This cabin is believed to be the original toll booth for the Stewart Toll Road
at the base of Pingree Hill.
Before Highway 14 (the Cache La Poudre and North Park Scenic ByWay) was completed through the Poudre Canyon in 1920, the only way to get to the upper Poudre Canyon from Fort Collins was via Livermore. In the early 1860s, George Pingree built a cabin on the riverbank of the Cache La Poudre River. Mr. Pingree trapped beaver and hunted wild game and was allegedly responsible for cutting a trail through the timber and down the gulch to his cabin site. The trail was two and half miles long and boasted a descent of 1,100 feet.
In the late 1860s tie contractors and lumbermen widened the trail as well as the road up the Poudre Canyon, and in the 1870s S.B. Stewart further improved the descent to accommodate increased wagon traffic. In 1879, Stewart and others incorporated the Cache la Poudre and North Park Toll Road Company to build a wagon road from the base of Pingree Hill to North Park (which at that time was part of Larimer County). Stewart took on the task of widening the trails used by the tie cutters and had reached Chambers Lake when silver fever broke out in North Park. He proceeded to the top of Cameron Pass and created two branches, one to Lulu City and one to Gould and Teller City.

The original Stewart Toll Road passing in front (north) of the historic Kinikinik Ranch.
The May 31, 1881 Fort Collins Courier reported “That the people of Collins have this splendid mountain road to the mines, is due to the energy of Mr. Stewart. With rare pluck, and under the most adverse circumstances, Mr. Stewart carried this work through to a successful termination.”

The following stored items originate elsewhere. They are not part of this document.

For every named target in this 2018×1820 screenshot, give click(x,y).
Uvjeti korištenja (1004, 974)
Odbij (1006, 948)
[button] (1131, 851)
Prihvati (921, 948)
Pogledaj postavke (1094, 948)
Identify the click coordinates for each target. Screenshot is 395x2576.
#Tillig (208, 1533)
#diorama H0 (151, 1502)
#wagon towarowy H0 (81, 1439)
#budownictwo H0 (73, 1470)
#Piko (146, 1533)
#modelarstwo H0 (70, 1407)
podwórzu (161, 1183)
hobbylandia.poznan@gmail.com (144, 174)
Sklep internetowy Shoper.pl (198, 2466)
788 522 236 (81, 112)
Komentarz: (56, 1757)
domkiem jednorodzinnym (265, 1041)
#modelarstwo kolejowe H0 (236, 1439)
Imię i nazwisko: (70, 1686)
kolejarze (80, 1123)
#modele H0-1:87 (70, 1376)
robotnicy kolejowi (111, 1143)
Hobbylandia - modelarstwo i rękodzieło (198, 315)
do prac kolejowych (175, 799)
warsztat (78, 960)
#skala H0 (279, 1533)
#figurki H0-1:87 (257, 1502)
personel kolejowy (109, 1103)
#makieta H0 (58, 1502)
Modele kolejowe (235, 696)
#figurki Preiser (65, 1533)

He built the Rustic Hotel in 1881 to service the toll road and proceeded to charge anyone using the road. The small (private) cabin on the northwest corner of Highway 14 and County Road 69 (known as the Pingree Hill road to locals) is thought to have been the toll house for the road.
Mr. Stewart charged $2.00 for each vehicle drawn by a horse, mule or oxen; loose stock was .40 cents a head and sheep were .20 cents a head. The toll was dropped in 1902 when the road became public.
With the steep descent down Pingree Hill, the road could be treacherous. In 1911 a new route was surveyed that created a gentler grade on the mountainside above the gulch, and the new route was completed by a crew of convicts in 1912. During this time there was much disagreement between Loveland and Fort Collins concerning their pet road projects — the Fall River Road in Rocky Mountain National Park and the Poudre Canyon Road. Politics won out and the convicts were sent to the Fall River Road, but when the snow got too deep they were moved back to the lower Canyon in February 2013.
The road was finally completed through the Canyon to Rustic in October 1920. It was not until 1979 that Highway 14 (many portions of which were the former Stewart Toll Road) was finally paved all the way to North Park and opened year round. Almost 100 years after the Stewart Toll Road was opened, the Highway was finally modernized!
Author and photographer: Sue Schneider, whose family owns a historic cabin in the Poudre Canyon. Sue is also a member of the board of Historic Larimer County.